• [Exercise aim]
In your reply, reproduce the lines from the first one below to the line containing "Task: Click the Create button", inclusive, exactly as they stand.

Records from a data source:
+ + +
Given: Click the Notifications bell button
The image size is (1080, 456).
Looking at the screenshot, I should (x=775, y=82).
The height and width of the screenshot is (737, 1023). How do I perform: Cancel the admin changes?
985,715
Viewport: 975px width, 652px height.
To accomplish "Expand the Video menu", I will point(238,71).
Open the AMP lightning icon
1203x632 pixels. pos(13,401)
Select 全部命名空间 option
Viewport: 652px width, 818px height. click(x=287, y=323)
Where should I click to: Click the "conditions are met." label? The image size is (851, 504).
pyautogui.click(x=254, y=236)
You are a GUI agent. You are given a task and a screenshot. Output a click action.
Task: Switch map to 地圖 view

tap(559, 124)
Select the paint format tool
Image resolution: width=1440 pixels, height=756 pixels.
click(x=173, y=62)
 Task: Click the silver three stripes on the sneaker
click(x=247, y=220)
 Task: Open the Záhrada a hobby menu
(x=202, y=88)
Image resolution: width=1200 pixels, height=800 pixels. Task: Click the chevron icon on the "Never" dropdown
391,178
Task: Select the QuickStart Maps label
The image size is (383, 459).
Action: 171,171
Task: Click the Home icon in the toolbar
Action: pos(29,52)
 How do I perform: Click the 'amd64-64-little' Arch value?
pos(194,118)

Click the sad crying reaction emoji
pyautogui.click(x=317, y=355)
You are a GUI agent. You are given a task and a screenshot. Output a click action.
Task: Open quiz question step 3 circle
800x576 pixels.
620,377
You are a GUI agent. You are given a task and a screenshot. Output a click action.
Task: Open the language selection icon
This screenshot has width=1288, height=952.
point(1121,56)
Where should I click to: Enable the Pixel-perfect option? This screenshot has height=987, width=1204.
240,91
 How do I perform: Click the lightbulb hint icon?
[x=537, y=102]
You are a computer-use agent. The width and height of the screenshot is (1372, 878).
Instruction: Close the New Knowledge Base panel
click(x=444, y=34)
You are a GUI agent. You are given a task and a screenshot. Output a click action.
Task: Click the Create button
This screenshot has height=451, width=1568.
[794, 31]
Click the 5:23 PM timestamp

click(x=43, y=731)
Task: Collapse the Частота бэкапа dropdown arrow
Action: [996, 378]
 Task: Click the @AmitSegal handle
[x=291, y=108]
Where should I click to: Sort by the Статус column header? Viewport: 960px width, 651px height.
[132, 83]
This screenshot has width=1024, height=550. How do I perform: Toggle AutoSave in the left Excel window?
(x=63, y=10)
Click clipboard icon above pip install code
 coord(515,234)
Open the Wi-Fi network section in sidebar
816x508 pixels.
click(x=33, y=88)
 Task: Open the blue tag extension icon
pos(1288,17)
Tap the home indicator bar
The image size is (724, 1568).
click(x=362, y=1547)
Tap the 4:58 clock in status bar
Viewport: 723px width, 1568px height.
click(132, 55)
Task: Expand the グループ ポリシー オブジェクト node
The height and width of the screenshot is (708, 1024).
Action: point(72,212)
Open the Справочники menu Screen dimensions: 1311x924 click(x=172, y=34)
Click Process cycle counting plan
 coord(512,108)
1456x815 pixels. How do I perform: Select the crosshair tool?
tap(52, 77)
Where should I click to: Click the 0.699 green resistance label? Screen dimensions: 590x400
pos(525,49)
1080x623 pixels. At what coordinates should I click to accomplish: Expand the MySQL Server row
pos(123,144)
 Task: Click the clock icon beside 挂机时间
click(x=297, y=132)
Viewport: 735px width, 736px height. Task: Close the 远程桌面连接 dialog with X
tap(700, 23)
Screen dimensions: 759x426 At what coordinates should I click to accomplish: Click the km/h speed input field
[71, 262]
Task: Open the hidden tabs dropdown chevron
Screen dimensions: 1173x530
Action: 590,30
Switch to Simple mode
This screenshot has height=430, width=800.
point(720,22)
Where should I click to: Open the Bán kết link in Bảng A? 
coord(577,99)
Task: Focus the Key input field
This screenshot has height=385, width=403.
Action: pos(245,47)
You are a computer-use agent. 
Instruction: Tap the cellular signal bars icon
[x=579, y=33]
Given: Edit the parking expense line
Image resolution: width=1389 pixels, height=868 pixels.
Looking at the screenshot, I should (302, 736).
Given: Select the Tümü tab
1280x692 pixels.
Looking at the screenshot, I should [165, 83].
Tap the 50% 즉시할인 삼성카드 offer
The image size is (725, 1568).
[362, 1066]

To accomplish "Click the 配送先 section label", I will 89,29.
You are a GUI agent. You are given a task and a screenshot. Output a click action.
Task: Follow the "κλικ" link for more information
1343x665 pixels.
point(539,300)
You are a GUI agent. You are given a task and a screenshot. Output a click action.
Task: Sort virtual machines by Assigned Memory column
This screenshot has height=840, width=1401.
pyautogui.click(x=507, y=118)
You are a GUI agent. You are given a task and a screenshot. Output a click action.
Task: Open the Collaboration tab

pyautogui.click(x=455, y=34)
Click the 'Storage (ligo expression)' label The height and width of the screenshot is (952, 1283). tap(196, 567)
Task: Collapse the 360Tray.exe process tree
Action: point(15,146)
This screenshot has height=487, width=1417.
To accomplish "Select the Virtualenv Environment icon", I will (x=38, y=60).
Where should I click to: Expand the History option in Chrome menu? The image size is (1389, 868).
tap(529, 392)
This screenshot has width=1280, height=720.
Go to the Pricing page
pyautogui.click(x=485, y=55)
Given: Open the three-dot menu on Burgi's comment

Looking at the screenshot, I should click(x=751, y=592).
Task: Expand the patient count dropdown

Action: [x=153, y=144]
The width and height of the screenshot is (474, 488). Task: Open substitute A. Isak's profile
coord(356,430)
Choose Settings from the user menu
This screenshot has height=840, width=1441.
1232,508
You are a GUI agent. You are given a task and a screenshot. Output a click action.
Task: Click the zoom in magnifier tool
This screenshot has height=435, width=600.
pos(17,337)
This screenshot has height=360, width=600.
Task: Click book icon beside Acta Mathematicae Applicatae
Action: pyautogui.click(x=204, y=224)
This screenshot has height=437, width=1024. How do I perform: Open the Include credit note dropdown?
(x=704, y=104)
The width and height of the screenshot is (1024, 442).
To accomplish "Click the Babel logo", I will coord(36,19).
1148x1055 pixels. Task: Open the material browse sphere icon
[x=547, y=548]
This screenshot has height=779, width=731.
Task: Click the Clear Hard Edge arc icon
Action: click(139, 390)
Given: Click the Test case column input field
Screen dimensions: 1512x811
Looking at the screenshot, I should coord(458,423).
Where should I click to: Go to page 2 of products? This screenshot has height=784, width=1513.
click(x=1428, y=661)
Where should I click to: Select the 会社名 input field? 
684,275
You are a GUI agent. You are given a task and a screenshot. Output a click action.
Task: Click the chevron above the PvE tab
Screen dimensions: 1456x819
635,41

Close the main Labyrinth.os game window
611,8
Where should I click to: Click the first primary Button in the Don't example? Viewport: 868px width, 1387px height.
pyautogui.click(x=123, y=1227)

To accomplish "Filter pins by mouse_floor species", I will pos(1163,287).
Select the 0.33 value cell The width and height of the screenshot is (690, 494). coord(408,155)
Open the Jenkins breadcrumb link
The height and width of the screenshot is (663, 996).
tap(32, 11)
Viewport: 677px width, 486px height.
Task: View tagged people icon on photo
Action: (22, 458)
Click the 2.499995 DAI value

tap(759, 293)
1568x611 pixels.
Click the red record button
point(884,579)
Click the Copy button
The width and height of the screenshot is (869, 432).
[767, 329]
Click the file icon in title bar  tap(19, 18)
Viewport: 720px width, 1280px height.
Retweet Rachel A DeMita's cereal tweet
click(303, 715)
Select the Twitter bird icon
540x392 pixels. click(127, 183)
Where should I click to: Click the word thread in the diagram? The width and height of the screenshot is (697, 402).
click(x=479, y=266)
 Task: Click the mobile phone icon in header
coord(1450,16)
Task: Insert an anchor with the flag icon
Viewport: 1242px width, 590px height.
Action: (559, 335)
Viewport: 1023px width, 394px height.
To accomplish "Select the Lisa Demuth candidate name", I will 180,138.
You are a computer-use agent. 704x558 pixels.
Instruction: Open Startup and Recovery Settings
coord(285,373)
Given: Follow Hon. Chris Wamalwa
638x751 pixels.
+ + +
• [Task solution]
Given: Click the Notifications bell button
The image size is (1080, 456).
Looking at the screenshot, I should (x=775, y=82).
The height and width of the screenshot is (737, 1023). How do I perform: Cancel the admin changes?
985,715
Viewport: 975px width, 652px height.
To accomplish "Expand the Video menu", I will point(238,71).
Open the AMP lightning icon
1203x632 pixels. pos(13,401)
Select 全部命名空间 option
Viewport: 652px width, 818px height. click(x=287, y=323)
Where should I click to: Click the "conditions are met." label? The image size is (851, 504).
pyautogui.click(x=254, y=236)
You are a GUI agent. You are given a task and a screenshot. Output a click action.
Task: Switch map to 地圖 view

tap(559, 124)
Select the paint format tool
Image resolution: width=1440 pixels, height=756 pixels.
click(x=173, y=62)
 Task: Click the silver three stripes on the sneaker
click(x=247, y=220)
 Task: Open the Záhrada a hobby menu
(x=202, y=88)
Image resolution: width=1200 pixels, height=800 pixels. Task: Click the chevron icon on the "Never" dropdown
391,178
Task: Select the QuickStart Maps label
The image size is (383, 459).
Action: 171,171
Task: Click the Home icon in the toolbar
Action: pos(29,52)
 How do I perform: Click the 'amd64-64-little' Arch value?
pos(194,118)

Click the sad crying reaction emoji
pyautogui.click(x=317, y=355)
You are a GUI agent. You are given a task and a screenshot. Output a click action.
Task: Open quiz question step 3 circle
800x576 pixels.
620,377
You are a GUI agent. You are given a task and a screenshot. Output a click action.
Task: Open the language selection icon
This screenshot has width=1288, height=952.
point(1121,56)
Where should I click to: Enable the Pixel-perfect option? This screenshot has height=987, width=1204.
240,91
 How do I perform: Click the lightbulb hint icon?
[x=537, y=102]
You are a computer-use agent. The width and height of the screenshot is (1372, 878).
Instruction: Close the New Knowledge Base panel
click(x=444, y=34)
You are a GUI agent. You are given a task and a screenshot. Output a click action.
Task: Click the Create button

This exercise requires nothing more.